HashMap::HashMap(const HashMap& from)
{
    //(2) your code 直接调用 copy 即可完成拷贝

    cout << "HashMap(const HashMap &)" << endl;
}

HashMap& HashMap::operator=(const HashMap& from)
{
    //(2) your code 直接调用 copy 即可完成拷贝

    cout << "HashMap::operator=(const HashMap & from)" << endl;
    return *this;
}

size_t HashMap::size(void) const
{
    return m_size;
}

bool HashMap::contains(const int& key) const
{
    //(3) your code 通过hash(key) 得到数据如果存在应该在哪个桶里


    //(4) your code 再到桶里 list 查找有没有这个元素 ，在链表中 线性查找





    return false;//这里需要改成真正的查找结果
}

std::string& HashMap::operator[](const int& key)
{
    //(5) your code 如果装载因子 大于了 0.8 就 re_hash 扩大容量



    //通过hash(key) 得到数据如果存在应该在哪个桶里
    auto index = hash(key);
    assert(m_bucket_array.size() > index);
    auto& bucket = m_bucket_array[index];
    //再到桶里 list 查找有没有这个元素 ，在链表中 线性查找。
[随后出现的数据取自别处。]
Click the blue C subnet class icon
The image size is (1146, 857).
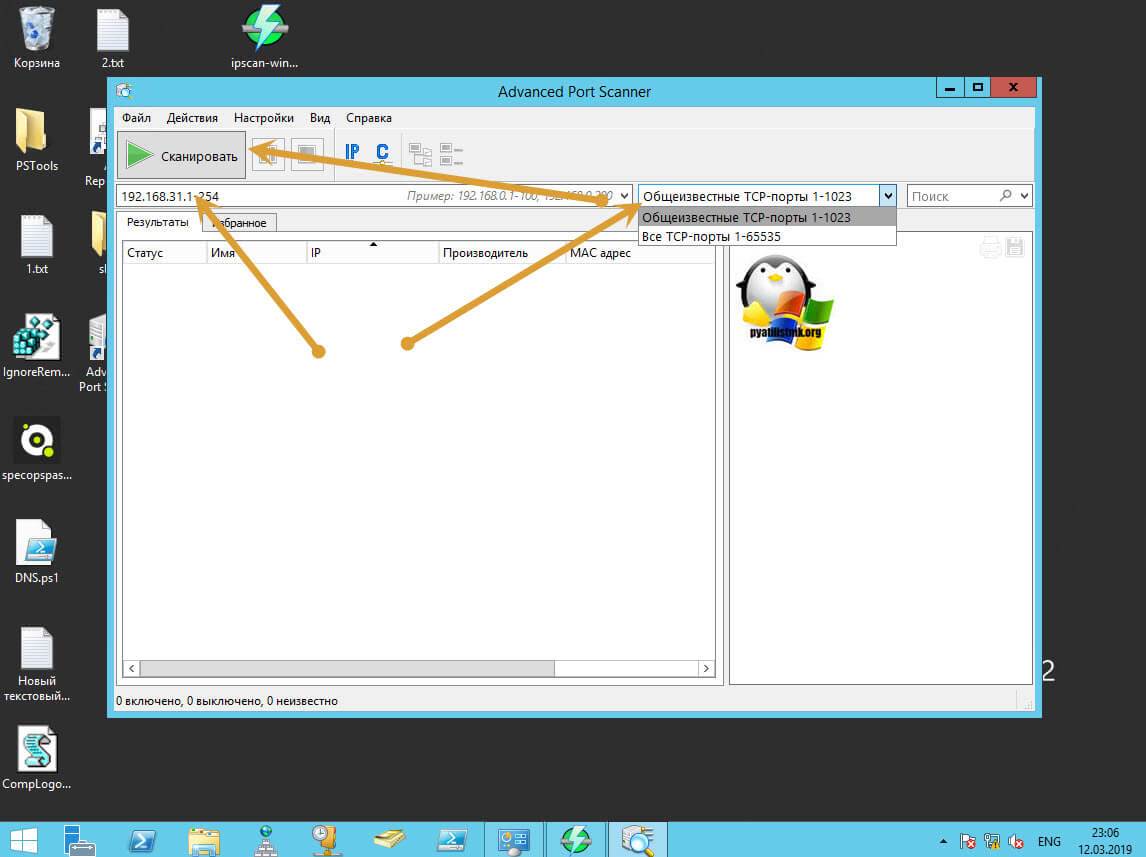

返回 list<T>::iterator
    auto itr = std::find_if(bucket.begin(), bucket.end(), [key](const value_type& value) {
        return value.first == key;
        });

    if (itr == bucket.end())
    {
        //(6) your code. key not exist, insert empty std::string as default value

        //(7) your code. increase the size of current hash map.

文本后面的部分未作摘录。